Na sociedade brasileira atual, o tema do direito à educação é de grande interesse. As constantes reivindicações pela necessidade de mais escolas, de condições de estudo, de melhor formação dos professores, entre outras, principalmente nas regiões menos favorecidas, nos bairros pobres das cidades e mais afastados dos grandes centros, refletem o amadurecimento da população com relação à formação educacional. Mesmo quando essas metas não parecem ser o ponto forte das políticas públicas, percebe-se que a sociedade começa, lentamente, a considerar educação um direito fundamental de todos. Mais do que o simples acesso à educação de qualidade, intensifica-se a exigência de uma educação diferenciada, que atenda às peculiaridades dos diversos grupos sociais.

Em um estudo feito pelo Instituto Nacional de Estudos e Pesquisas Educacionais Anísio Teixeira (Inep), os dados da Pesquisa Nacional por Amostra de Domicílios (Pnad) de 2001 mostram que, na faixa de 10 a 14 anos, 95% das crianças da área rural e 97% da área urbana encontram-se na escola. Por outro lado, o estudo assinala que, enquanto na área urbana 50% das crianças que frequentam a escola estão com atraso escolar, na área rural esse contingente atinge 72% dos alunos, revelando que o atraso escolar é cruel e discriminador. O Brasil é um país de grandes desigualdades sociais e o direito à educação, infelizmente, não é assegurado de forma igualitária a todos os cidadãos. Se nos preocupamos com as regiões menos favorecidas de nossas cidades, o que dizer então das populações que se localizam nas regiões mais isoladas do imenso território nacional? Como fazer para que essas pessoas também tenham garantido o seu direito constitucional à educação?

**Enunciado:** Segundo o texto fornecido, qual é a porcentagem de alunos da área rural que frequentam a escola com atraso escolar? O material não é usado nesta atividade.

**Dados fornecidos:**
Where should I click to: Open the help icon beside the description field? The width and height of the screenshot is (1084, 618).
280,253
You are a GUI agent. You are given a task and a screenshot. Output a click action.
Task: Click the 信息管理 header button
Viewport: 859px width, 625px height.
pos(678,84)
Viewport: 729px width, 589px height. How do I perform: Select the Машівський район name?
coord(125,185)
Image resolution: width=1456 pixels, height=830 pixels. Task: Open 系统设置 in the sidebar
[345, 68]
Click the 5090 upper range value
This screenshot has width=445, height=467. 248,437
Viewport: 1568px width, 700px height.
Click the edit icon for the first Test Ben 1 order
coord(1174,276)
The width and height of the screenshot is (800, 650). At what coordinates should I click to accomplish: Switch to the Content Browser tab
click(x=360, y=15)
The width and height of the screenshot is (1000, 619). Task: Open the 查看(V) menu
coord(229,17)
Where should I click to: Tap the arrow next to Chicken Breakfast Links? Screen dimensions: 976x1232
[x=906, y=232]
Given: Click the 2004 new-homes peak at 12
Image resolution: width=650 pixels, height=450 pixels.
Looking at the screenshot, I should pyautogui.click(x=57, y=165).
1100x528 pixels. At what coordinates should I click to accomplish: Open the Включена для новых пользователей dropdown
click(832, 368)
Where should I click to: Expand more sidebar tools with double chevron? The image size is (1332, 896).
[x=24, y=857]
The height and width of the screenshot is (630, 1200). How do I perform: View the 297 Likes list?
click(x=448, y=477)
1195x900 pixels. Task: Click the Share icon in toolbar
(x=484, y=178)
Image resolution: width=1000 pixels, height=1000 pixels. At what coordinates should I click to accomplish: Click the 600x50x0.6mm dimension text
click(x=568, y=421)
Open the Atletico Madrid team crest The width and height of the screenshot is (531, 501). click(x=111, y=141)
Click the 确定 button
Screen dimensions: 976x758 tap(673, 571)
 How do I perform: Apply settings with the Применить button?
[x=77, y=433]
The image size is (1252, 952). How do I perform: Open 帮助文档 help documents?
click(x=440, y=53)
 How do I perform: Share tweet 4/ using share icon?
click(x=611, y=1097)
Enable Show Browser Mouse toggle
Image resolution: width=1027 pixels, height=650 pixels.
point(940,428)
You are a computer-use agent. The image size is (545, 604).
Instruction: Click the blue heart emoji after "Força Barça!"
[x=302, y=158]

**Resposta correta:** 72% dos alunos da área rural.